学生の頃、と云っても戦前の話だが、カキフライは、私にとって、安価にして且つ、滋養に富んだ最高のご馳走であった。その昔、われわれ庶民が食べる牡蠣料理と云えば、カキフライか牡蠣の土手鍋に決まっていて、その他では、せいぜいカキ酢ぐらいで、殻付きのの生牡蠣は、ホテルでの高級料理でしかなかった。私が、モロモロの牡蠣料理の味を覚えたのは、カキ船の料亭に通うようになってからである。カキ船の起こりは、広島牡蠣の宣伝のために、東京や大阪などの色街に近い河川に設けられたものと聞いたが、なかなか風情のあるものであった。勿論、川の水は、今日のように汚染されていないときの話である。座敷の床が舟床のため、川面の動きにつれて床がゆらゆらと揺れ、手に持つ盃が、かすかに波立つのが楽しかった。酒は広島の誇る安芸の銘酒である。牡蠣料理の仕上げは、牡蠣の炊き込みご飯かカキ雑炊で、かならず広島菜の漬物が添えてあった。牡蠣のシーズンが終わると、カキ船に固い錠前が取れつけられる。それが、次の牡蠣の訪れをいやましに待ち遠しいものにさせたものである。
第4回 「広島牡蠣は、海のミルク。」
牡蠣は海のミルクと呼ばれるように、とても栄養価の高い食品です。血中のコレステロール値を下げるタウリン、疲労回復や体力強化に最適なグリコーゲン、良質のタンパク質、不足がちな女性が多い鉄分などを多く含んでいます。タウリンは成人病の元凶とされる血中コレステロール値の上昇を抑え、脂肪の消化吸収を促進する効果があります。ストレスの緩和や二日酔いの予防にも効果的です。また、血圧を正常に保ち、視力を強化する作用もあります。グリコーゲンは、体内のエネルギーが不足した時に糖質に変化して血液中の糖度調節に使われます。

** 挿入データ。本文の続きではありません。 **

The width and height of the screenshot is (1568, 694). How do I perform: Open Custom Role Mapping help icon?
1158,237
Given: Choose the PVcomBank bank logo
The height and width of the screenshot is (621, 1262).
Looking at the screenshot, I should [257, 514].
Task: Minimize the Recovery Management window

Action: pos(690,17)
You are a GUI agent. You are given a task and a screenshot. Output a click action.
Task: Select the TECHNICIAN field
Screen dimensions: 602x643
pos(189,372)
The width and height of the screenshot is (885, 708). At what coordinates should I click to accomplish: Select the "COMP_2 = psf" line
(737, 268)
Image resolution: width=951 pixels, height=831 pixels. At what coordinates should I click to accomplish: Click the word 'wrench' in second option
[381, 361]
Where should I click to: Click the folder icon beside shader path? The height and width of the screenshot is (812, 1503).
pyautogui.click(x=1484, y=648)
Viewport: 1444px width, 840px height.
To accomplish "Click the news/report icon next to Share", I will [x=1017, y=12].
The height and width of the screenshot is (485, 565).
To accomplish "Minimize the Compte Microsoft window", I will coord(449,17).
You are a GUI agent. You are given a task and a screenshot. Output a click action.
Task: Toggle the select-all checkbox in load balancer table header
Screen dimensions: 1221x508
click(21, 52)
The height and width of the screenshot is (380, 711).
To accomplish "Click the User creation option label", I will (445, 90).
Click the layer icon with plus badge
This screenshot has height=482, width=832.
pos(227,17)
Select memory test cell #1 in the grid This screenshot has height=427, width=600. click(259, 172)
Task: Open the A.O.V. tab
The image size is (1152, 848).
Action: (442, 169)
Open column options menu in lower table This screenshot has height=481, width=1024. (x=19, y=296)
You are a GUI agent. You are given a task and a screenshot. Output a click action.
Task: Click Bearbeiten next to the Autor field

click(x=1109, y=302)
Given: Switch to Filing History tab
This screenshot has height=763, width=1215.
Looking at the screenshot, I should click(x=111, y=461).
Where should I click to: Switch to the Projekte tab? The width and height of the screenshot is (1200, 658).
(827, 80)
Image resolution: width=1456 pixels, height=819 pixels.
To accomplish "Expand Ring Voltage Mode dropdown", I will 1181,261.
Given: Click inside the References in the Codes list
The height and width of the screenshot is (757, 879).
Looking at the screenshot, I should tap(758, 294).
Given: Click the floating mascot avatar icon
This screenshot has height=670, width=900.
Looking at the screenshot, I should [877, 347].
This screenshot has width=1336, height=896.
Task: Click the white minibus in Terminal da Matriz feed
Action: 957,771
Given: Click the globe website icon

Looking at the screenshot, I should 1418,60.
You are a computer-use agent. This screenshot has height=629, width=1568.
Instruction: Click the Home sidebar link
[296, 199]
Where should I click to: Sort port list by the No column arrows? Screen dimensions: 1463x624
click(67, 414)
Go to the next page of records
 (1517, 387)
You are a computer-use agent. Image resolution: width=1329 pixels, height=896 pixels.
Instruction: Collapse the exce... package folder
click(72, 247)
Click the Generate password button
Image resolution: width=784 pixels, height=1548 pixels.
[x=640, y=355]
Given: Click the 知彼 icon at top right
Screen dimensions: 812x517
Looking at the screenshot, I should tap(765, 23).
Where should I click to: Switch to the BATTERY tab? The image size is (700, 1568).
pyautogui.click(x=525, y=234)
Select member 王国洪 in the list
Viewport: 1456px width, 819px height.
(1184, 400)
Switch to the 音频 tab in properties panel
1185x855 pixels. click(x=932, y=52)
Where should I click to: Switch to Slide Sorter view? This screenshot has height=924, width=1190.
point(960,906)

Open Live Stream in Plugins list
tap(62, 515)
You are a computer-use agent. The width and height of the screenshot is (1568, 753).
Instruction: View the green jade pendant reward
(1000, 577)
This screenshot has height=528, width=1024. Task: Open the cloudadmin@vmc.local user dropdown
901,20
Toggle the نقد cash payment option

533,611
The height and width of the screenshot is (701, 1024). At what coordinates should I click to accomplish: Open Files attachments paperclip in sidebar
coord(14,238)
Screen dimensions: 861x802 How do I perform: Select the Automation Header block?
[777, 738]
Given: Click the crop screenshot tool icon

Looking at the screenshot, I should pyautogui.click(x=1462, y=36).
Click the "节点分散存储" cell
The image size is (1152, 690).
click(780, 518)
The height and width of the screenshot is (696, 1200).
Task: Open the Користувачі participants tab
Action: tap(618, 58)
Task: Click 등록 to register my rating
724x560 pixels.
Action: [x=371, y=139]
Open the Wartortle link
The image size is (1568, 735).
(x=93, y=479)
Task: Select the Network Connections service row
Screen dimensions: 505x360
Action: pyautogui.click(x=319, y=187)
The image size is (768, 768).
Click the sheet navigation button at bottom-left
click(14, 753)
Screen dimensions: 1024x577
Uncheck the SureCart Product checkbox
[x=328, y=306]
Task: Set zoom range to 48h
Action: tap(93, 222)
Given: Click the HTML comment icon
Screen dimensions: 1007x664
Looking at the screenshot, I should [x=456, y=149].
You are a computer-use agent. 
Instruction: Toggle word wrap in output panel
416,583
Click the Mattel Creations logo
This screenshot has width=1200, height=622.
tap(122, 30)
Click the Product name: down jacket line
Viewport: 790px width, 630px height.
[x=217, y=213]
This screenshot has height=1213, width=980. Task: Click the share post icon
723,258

疲労回復や体力強化に最適な栄養素です。糖尿病予防にも有効です。牡蠣に含まれるタンパク質は、8種類の必須アミノ酸をはじめ、18種類のアミノ酸を含み、卵などに劣らぬ栄養価。脂肪分も少ないので、ダイエット食品としても最適です。そして、牡蠣には鉄分も豊富なので、貧血気味の女性や、鉄分が失われやすい妊娠中や授乳期にオススメです。冷え性の改善にも効果があると言われています。このように、牡蠣はまさに完全栄養食。老若男女を問わず、多くの人に食べていただきたい牡蠣です。
第3回 「牡蠣?牡蛎?カキ?」
冬になると無性に食べたくなる牡蠣。で、この牡蠣という字について。雑誌やインターネットなどでよく見かけるのは“牡蠣”ですか、“牡蛎”ですか、それとも“カキ”ですか?単体では牡蠣だけど、前に“広島”がついたり、後ろに“鍋”がつくと“広島かき”や“かき鍋”という印象をお持ちの方もいるのでは。この牡蠣という漢字は、中国から伝わったものですが、中国ではもともと“殻付きのカキ”のことを“牡蠣”と言ったらしく、中の身のことはハオ(虫ヘンに豪)と区別していたらしいのです。“牡蠣”という漢字に含まれる“牡”という字についても、中国では牡蠣にメス(牝)はなくオス(牡)ばかりと考えられていたために間違ってつけられた名前だとか。また、カキは「嘉喜」や「賀喜」に通じることから縁起のよい料理として使われることもあるといいます。広島では、お正月の雑煮に入れる家庭も多いですが、生産量日本一という理由だけではなさそうです。名前ひとつ取っても味わい深い牡蠣。食すればさらにその美味しさに、旨い! とうなること間違いありません。あれ、“美味しい”と“旨い”、牡蠣に合うのはどちらでしょうか?お試しあれ。
第2回 「牡蠣は大水飲み」
瀬戸内海に浮かぶ牡蠣養殖の筏。その筏に吊されている牡蠣。海の中でゆっくり漂っているだけだと思ったら大間違い。1時間になんと10リットルもの水を飲んでいるというのです。牡蠣1個が通す水の量のことで、もちろん牡蠣がゴクゴク飲むわけではないのですが。10リットルといえば、大きなペットボトル5本分です。1時間で5本は飲めないですよね。そしてさらにおもしろいのが、宮島から江田島のエリアの面積と牡蠣筏の数を考えると、約1週間で広島湾の水を全部濾す計算になるとか。山から、川から、瀬戸内海へ。栄養たっぷりの瀬戸内海の水が、牡蠣を立派に育てているんだろうなあ。
第1回 「何年前?」
かきの養殖がはじまったのはいつだと思いますか?100年前?200年前?いえ、今からなんと約450年前にかきの養殖がはじまったと言われています。草津村役場(現在の広島市西区)が大正13年に発行した草津案内に「天文年間(1532〜1555年)安芸国において養殖の法を発明せり」とあります。天文年間とは室町時代末期の頃。それまでおそらく天然の牡蠣を獲っていたのでしょうが「おいしいから、もっと食べたい」みたいな気持ちが働いて養殖方法を考えついたのでしょうか。その頃はどうやって食べていたのかな。生かきをツルッと?それともアツアツの焼き牡蠣?味噌の土手鍋?昔の人が苦労して養殖の歴史を積み重ねてくれたから、今こうやっておいしく食べられるんですよね。感謝。感謝。